SUPPLIED TEXT:
────────────────────
He worked with Hisham Munir and Associates in Iraq before coming to the United States. He then worked at The Architects Collaborative in Cambridge, Massachusetts, contributing to the Arlington Hadassah Way and the Westin Hotel at Copley Place, both in Boston, as well as the University of Baghdad Campus Expansion, before establishing ARCADD, Inc. in 1986 as an independent architect and urban designer. Ashkouri has initiated several international developments mainly in Iraq and Afghanistan including the Baghdad Renaissance Plan, $13 billion, the Tahrir Square Development, $860 million, the Sindbad Hotel Complex and Conference Center, $35 billion, the City of Light Development, Kabul, $9.6 billion and the Afghan National Museum, Library and Cultural Center, $247 million, both for the reconstruction of Kabul. Ashkouri is currently working on developments in the United States.

==National work==
Ashkouri was the architect and developer of the Cold Spring Green townhouse development in Newton, MA - a modern, open-concept design integrating green energy systems.
────────────────────
DATA TO EXAMINE:
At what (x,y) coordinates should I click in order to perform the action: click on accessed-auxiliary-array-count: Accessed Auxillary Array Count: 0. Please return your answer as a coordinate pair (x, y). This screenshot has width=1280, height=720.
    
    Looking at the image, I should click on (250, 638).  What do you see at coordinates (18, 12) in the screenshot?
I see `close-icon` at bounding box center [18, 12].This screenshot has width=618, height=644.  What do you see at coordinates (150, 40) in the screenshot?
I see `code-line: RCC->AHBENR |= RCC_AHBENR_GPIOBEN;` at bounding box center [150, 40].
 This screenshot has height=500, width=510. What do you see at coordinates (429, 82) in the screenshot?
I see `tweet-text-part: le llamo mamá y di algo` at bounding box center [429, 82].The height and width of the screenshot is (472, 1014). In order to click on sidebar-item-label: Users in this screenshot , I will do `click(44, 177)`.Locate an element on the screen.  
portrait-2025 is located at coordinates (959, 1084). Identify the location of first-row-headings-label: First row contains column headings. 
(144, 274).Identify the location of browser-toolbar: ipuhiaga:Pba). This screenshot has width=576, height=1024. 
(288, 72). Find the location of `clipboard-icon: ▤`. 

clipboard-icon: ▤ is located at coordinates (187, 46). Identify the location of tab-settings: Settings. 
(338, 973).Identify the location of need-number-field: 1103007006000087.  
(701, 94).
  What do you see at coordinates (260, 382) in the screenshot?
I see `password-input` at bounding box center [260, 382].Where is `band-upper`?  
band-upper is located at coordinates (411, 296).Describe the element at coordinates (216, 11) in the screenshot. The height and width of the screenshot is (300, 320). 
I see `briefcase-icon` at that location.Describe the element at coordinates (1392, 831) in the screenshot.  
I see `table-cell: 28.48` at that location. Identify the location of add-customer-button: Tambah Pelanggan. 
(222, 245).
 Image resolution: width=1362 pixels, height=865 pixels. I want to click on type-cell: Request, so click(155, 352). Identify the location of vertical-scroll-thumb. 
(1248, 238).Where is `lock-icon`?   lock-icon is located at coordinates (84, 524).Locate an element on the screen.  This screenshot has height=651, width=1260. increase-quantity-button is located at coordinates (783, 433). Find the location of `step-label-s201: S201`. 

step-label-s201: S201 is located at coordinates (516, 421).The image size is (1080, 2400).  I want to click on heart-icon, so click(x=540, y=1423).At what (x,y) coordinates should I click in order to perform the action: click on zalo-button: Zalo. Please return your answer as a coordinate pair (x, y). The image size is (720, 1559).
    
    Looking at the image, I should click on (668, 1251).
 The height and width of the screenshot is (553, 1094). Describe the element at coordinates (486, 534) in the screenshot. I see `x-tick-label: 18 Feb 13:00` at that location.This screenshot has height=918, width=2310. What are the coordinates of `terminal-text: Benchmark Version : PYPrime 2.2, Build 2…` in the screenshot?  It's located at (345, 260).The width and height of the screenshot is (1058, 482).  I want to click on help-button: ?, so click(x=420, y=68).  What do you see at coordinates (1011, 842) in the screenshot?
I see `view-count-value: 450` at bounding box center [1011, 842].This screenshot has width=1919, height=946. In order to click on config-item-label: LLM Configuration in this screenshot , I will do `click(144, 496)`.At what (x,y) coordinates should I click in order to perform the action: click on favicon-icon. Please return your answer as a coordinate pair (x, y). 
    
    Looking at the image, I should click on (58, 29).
────────────────────
Answer these from the text on Ashkouri:
1. With which firm did Ashkouri work in Iraq before coming to the United States?
2. In what year did he establish ARCADD, Inc.?
3. In which town is the Cold Spring Green townhouse development located?
Rely only on the text for the answers.

1. Hisham Munir and Associates
2. 1986
3. Newton, MA